The first use of subterfuge-guiding in Black Widow #3 is this sequence of Black Widow being pursued through a crowd by a SHIELD agent. First of all it's a great example of eye guiding in comics. The page uses sight lines and speech bubbles to bring the reader across the top row, and uses the held wire in the top-right panel to orient the carriage return. The reader then encounters Black widow observing her tail which transitions into a crowd scene that uses colour and inset panels to show the agent, Black Widow, and her actions. This row is particularly interesting because it uses the tangents of the wire to nudge the reader to Black Widow and to swing the reader into the next panel where the character is tripped! The final panel uses the crowd to push the reader to the agent and his dialogue before the reader leaves the page. It's a pretty great composition.

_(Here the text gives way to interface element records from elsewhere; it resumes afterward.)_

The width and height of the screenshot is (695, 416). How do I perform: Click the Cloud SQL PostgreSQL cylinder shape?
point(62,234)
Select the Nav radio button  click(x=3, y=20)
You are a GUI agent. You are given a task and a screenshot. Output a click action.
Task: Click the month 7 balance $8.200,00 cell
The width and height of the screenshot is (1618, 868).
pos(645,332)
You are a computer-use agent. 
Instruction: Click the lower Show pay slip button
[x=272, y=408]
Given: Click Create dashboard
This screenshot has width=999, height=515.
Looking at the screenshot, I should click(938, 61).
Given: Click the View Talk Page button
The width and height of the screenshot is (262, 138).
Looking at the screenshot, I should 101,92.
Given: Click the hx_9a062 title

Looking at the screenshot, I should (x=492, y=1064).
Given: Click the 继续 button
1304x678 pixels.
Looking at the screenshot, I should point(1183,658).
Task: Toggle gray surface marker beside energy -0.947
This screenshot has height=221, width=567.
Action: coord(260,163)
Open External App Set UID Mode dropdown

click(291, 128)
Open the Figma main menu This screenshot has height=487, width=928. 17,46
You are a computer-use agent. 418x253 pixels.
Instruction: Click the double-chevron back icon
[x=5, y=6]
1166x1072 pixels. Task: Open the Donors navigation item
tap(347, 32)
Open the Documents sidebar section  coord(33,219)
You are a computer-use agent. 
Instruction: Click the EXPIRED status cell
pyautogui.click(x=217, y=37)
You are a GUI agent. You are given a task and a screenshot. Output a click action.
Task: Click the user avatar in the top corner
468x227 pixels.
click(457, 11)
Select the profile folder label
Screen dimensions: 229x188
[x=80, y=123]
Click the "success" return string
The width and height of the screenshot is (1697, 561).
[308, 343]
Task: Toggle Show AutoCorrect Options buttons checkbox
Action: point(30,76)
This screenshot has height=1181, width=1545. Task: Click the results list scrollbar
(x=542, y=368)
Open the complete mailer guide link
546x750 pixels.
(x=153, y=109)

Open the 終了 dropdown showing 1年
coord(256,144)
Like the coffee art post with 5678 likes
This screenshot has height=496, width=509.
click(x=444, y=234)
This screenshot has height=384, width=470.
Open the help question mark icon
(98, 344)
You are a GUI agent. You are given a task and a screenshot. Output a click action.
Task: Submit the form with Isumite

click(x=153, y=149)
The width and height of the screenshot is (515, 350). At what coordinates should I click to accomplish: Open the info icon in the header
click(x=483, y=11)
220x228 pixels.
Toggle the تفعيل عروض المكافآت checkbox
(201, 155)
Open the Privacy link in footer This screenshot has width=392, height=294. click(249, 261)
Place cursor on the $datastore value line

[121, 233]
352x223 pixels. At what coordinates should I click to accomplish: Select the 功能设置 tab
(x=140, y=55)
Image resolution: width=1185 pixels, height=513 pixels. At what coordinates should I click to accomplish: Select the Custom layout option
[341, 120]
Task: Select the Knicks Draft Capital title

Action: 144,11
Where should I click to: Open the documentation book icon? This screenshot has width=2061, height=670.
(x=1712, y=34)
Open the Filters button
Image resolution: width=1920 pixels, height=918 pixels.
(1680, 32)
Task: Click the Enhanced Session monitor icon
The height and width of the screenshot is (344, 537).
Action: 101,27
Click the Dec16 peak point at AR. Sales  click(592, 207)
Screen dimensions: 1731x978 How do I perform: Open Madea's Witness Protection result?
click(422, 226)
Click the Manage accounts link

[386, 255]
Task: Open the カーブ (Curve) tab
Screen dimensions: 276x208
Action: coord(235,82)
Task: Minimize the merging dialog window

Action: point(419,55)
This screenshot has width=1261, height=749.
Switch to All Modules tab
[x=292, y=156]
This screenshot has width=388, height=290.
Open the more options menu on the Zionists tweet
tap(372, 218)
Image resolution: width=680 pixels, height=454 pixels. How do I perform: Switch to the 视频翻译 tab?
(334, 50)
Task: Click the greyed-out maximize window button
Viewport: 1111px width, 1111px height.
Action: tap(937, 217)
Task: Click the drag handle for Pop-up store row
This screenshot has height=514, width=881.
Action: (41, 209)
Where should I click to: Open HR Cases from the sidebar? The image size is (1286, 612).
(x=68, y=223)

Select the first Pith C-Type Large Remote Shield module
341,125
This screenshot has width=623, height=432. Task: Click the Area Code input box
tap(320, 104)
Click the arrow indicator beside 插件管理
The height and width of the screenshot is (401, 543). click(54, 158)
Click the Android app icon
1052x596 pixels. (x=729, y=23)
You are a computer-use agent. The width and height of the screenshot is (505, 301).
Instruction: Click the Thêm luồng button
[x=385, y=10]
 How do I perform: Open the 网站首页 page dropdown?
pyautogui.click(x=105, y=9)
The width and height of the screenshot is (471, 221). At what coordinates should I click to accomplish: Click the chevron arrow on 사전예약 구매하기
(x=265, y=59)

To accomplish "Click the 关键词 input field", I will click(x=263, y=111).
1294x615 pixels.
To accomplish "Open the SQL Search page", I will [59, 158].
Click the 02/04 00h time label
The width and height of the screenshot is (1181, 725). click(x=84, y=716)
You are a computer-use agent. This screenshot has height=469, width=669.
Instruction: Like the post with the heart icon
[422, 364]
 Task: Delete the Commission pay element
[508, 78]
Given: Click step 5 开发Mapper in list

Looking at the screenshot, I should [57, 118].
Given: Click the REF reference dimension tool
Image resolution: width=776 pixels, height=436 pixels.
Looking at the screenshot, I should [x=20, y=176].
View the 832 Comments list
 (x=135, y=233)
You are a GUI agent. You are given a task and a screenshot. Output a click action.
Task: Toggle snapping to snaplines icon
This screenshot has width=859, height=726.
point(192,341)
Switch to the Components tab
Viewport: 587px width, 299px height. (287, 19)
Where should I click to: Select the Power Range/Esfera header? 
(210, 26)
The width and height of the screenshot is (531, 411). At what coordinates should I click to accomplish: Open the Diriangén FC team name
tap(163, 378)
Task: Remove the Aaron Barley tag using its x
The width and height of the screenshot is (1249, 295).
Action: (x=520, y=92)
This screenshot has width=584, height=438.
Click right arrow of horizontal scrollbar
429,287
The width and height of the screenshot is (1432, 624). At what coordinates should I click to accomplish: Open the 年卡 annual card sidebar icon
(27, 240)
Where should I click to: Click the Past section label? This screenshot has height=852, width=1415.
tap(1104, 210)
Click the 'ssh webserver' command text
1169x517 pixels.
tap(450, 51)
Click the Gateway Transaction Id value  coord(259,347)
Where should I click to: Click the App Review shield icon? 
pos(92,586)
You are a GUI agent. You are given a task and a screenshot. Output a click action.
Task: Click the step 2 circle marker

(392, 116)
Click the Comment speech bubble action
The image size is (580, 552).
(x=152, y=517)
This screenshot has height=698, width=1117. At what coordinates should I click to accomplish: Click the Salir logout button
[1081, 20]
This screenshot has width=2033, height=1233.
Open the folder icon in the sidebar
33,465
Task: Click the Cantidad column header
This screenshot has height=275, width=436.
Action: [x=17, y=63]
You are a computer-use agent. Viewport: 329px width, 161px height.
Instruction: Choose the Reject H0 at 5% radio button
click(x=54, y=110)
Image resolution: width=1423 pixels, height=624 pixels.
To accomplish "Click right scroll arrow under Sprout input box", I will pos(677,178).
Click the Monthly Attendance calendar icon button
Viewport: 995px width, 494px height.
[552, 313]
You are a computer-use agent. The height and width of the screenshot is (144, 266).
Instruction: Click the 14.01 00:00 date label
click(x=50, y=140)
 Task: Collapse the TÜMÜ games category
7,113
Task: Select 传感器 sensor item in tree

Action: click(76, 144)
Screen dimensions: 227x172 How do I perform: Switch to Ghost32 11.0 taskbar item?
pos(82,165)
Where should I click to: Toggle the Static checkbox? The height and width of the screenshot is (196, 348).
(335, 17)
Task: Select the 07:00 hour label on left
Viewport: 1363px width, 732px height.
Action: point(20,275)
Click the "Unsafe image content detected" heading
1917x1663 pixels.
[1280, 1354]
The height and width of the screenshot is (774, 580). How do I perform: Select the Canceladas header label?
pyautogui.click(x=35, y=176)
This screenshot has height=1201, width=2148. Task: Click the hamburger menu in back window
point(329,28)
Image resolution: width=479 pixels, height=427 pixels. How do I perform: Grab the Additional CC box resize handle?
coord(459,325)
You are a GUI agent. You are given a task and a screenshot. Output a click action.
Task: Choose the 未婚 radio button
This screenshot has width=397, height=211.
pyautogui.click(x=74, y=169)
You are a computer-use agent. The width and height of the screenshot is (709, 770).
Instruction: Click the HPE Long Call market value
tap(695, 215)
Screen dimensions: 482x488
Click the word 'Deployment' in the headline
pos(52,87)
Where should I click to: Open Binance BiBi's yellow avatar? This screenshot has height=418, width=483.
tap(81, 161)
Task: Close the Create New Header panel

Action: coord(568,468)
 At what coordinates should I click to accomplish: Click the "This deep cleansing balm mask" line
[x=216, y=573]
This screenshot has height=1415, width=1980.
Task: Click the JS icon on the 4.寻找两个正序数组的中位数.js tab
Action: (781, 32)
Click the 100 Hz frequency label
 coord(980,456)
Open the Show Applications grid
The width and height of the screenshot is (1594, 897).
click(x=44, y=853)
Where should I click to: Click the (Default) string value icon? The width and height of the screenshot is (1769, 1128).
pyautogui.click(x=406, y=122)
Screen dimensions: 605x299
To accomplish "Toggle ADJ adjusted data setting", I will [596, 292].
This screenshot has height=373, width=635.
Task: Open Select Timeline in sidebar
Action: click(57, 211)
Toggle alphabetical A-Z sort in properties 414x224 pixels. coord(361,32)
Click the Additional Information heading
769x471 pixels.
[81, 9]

On the next page Black Widow is wearing a disguise that she got from somewhere... Or maybe you noticed the one-armed naked mannikin at the very end of the page. Regardless, the key story snippet, the disguise itself, is buried in the composition in plain sight. The reader can see it, but because it isn't emphasized by the eye guiding, perhaps even hidden behind the emphasized Black Widow, it initially appears like background set dressing. It isn't until the nude mannikin or the disguise at the airport that the outfit in the window becomes important. Which is a neat trick because it allows the comic to deploy a little surprise that is constructed out of information available to the reader. 




 

A simpler, and maybe more directly relevant of subterfuge-guiding is this sequence. On this page, Black Widow garrotes a guard, sees a child or maybe memory of her childhood through a window, and then is surprisingly struck by the guard she was in the process of subduing. The eye guiding on this page is relatively straight forward, with clear east-to-west moves before a carriage return that heavily emphasizes the bright window with the girl in it. The page then takes a clear turn into the motion of the guard striking black widow using the shape of their arms and the onomatopoeia to pull the reader through the motion. What's cool about this sequence is that the girl-in-the-window panel is highlighted so much that it distracted me from the more peripheral elements of that panel. This meant that I didn't notice that the guard is depicted getting his hand under the garrotte wire and is escaping from the distracted Widow. As a result, when the guard strikes Black Widow in the final panel it was surprising and, because I could double back to the preceding panel, it felt earned and satisfying. Which is really fantastic storytelling: in the same way Widow is distracted from noticing the guard escape because of what she is seeing, the reader is also distracted from seeing the guard escape. It's using emphasis and slight-of-hand to generate the experience of the protagonist in the reader.